Kamuoyunda İstanbul Sözleşmesi'ne dair eleştirilerin artması üzerine Cumhurbaşkanı Recep Tayyip Erdoğan ve AK Parti Hükümeti, Sözleşmenin feshini Cumhurbaşkanı Kararı ile onayladı.
İletişim Başkanı Fahrettin Altun, feshe ilişkin yaptığı açıklamada: "Dünden bugüne Cumhurbaşkanımız Recep Tayyip Erdoğan liderliğinde kadınların toplumsal, ekonomik, siyasi ve kültürel hayata daha fazla katılmaları için verdiğimiz mücadeleyi kararlılıkla sürdürüyoruz. Kadınlar, hayatın nesnesi değil öznesidir! Her zaman 'Güçlü Kadın Güçlü Türkiye' diyeceğiz" ifadelerini kullandı.

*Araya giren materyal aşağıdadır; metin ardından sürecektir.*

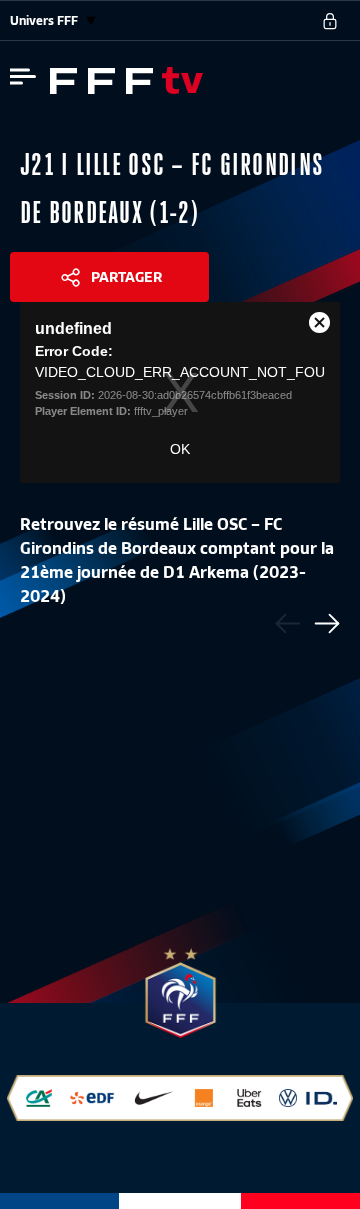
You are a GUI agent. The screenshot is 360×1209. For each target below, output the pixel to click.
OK (180, 449)
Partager (126, 277)
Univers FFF (45, 20)
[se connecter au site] (330, 21)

Dönemin Aile ve Sosyal Hizmetler Bakanı Zehra Zümrüt Selçuk, İstanbul Sözleşmesi'nin feshini şu sözlerle yorumlamıştı:
"2002’den bu yana Cumhurbaşkanımız Sayın Recep Tayyip Erdoğan liderliğinde ülkemizdeki tüm kadınların siyasi, ekonomik ve sosyal hayata katılımını desteklemek için önemli düzenlemeleri hayata geçirdik. Kadın haklarının teminatı, Anayasamız başta olmak üzere, iç mevzuatımızdaki mevcut düzenlemelerdir. Hukuk sistemimiz ihtiyaca göre yeni düzenlemeleri hayata geçirebilecek kadar dinamik ve güçlüdür"
DANIŞTAY, SÖZLEŞME İPTALİNİN FESHİNİ REDDETTİ
Danıştay 10. Dairesi, İstanbul Sözleşmesi'nin iptaline yönelik açılan fesih talebini reddetti.
Meral Akşener'den İstanbul Sözleşmesi başvurusu
Türk toplum yapısını hiçe sayan, tartışmalı maddeleriyle uzun süre gündemde kalan Sözleşmenin Türkiye'deki destekçileri, iptalin durdurulmasına yönelik onlarca dava açmıştı. Danıştay, 19 Temmuz Salı günü bu talebin reddedilmesine hükmetti.
İSTANBUL SÖZLEŞMESİ'Nİ TANIMAYAN ÜLKELER
Türkiye'nin Mart 2021'de feshettiği İstanbul Sözleşmesi'ni imzalamasına karşın uygulamaya koymayan ülkeler arasında Ermenistan, Bulgaristan, Çekya, Birleşik Krallık, Letonya, Lihtenştayn, Litvanya, Moldova ve Ukrayna bulunuyor.
Anlaşmaya imza atan ülkelerden Slovakya Şubat 2020'de, Macaristan da Mayıs 2020'de feshetti.